In 1953 the management decided to offer UPS service not only to businesses but to anyone who wanted to ship a parcel. By 1996 UPS employed some 335,000 men and women, operated thousands of delivery and feeder vehicles, maintained a fleet of its own airplanes, and had hundreds of buildings spread across the nation. These buildings house highly specialized sorting devices.

The secret of UPS's success is consolidating packages at every point from pickup to delivery. This system enables the company to deliver the maximum number of packages in the minimum amount of time and number of miles. The small package shipments are fed into one highly specialized system. That system starts in the package car as the driver delivers packages and at the same time picks up those articles ready for shipment.

All these packages are then consolidated at the nearest center with those picked up by other drivers. Tractor-trailer units feed the packages from surrounding centers into a hub facility each night. Here they are all sorted and loaded into outgoing feeder vehicles that will take them to the UPS facility closest to their destination. Thanks to a highly mechanized sorting system, a hub like that at Montgomery, Alabama, can handle about 34,000 packages each night in less than four hours.

An equal amount of attention is given to the loading of each delivery truck. By the time each driver arrives for work he or she finds that other workers have loaded the truck in the proper sequence so that deliveries can be made as quickly as possible over the most direct route.

No matter how remote the address of either, the shipper or the receiver, UPS pickup and delivery service is available, and each package is delivered directly to the door of the consignee. In addition, the company maintains customer counters at each of the operating locations. Here individuals and business shippers can bring their packages rather than have them picked up.

As you may well imagine, this nationwide service depends on people: the men and women who answer the telephones and take your orders for pickups the drivers who deliver and pick up the packages the sorters at the various facilities, the drivers of the huge tractors and trailers that carry the packages long distances between centers and hubs, the maintenance people who keep the trucks clean and in top operating condition, the various clerical people in the offices and the supervisory and administrative staff-all help keep UPS going.

UPS is such an efficient company that it standardizes and codes all of its operations. If you have a flat tire, you have a 471, if you need road service, you call for a 388. Neatness is still high on the list of personnel "musts." Trucks, too, must be clean and to keep them that way, they are washed every night.

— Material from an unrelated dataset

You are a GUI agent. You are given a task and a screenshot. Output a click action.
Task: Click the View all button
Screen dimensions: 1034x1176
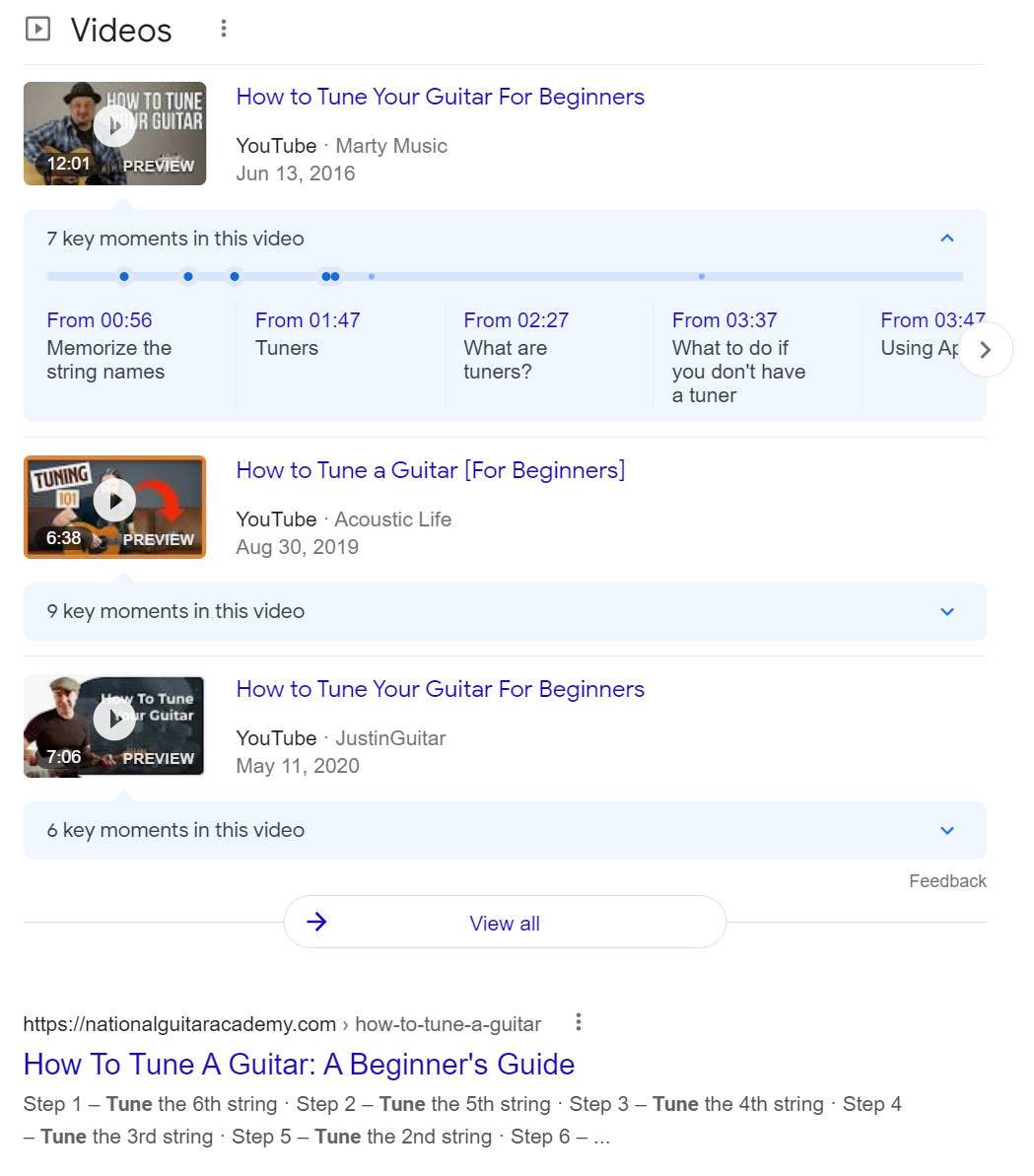click(x=505, y=922)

By 1996 the United Parcel Service had become the world's largest package distribution company, handling a million packages daily at over a thousand distribution sites including forty-nine international location's truly a global organizations! It also operated one of the world's largest fleets of airplanes from its airline headquarters in Louisville, Kentucky. In 1996 the airline division was working on long-range plans to convert its Boeing 727 cargo planes to passenger configurations each weekend to fly charter operations Saturdays and Sundays when the planes are normally idle.

A word of caution for those interested in working for UPS either as drivers or sorters and loaders in distribution centers. The company's injury rate in 1995 was slightly higher than the national average for transportation companies. If you do not believe you can safely handle heavy packages, think twice before applying for jobs that require this activity.